More recently, aircraft designs have increased the use of electrical power onboard an airplane. For example, recent innovations include an electrical starter-generator, which is used for engine starting and power generation, electrically powered environmental control and pressurization systems, electrical actuation (flight controls), and electrical anti-ice and de-ice systems. With the inclusion of these new loads, total electrical loading onboard an aircraft could be raised from around 100 kilowatt (kW) to around 1 megawatt (MW).
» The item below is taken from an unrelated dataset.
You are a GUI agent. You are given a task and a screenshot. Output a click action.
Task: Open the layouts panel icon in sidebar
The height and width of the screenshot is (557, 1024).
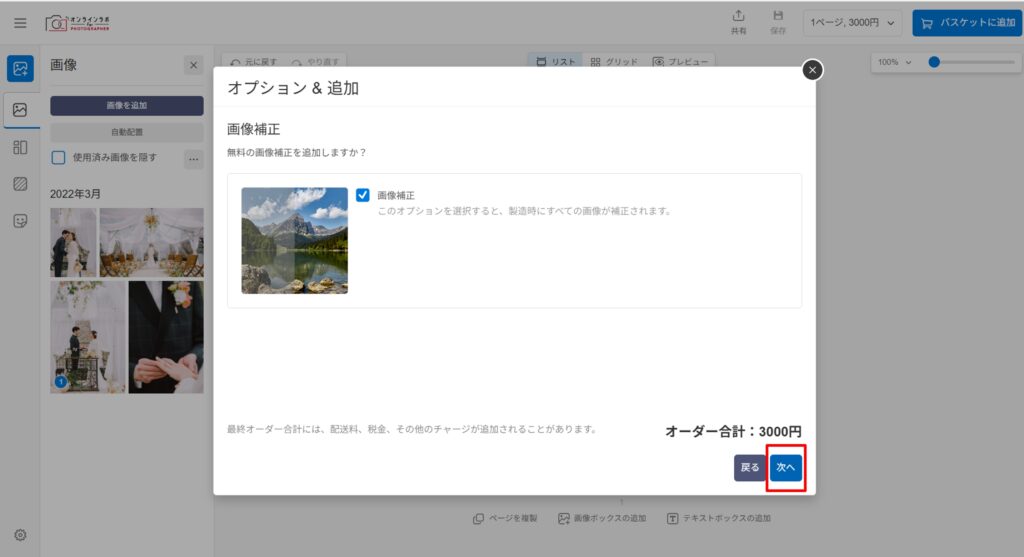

One of the factors contributing to the electrical losses on aircraft is the relatively long distance over which power typically must be transmitted before reaching loads and the concomitant power dissipation. As mentioned earlier, aircraft power generation is typically carried out by generators associated with engines. However, as illustrated in FIG. 1, the engines 18 in many conventional aircraft 1 are positioned on the wings 16, this positioning being dictated by and optimized for propulsion and aerodynamics considerations rather than electrical power distribution considerations. Because of the engine positioning, power generated by the generators 14, typically alternating current (AC) power, must travel the distance from the wings 16 across to the body of the airplane 10 where it is fed into an AC bus 20. This power is then converted to DC power, often by a rectifier 22, and fed to a DC bus 24 from which the power is distributed over the distance of the body 10 to loads 8 distributed therethrough. In all, the power is transmitted significant distances between the point of generation and the point of beneficial use. In so doing, a significant amount of power is dissipated via line losses, and this raises the amount of power that must be initially generated. There is a therefore a need in the art for a power distribution system in which power is used more efficiently and power dissipation through line losses is reduced. Further, transmission of relatively large amounts of power requires larger conductors and network components rated for higher power applications, which can disadvantageously increase weight and cost of the power distribution system. As such, there is a need in the art for a power distribution system that reduces the need for and/or use of high power conductors and components.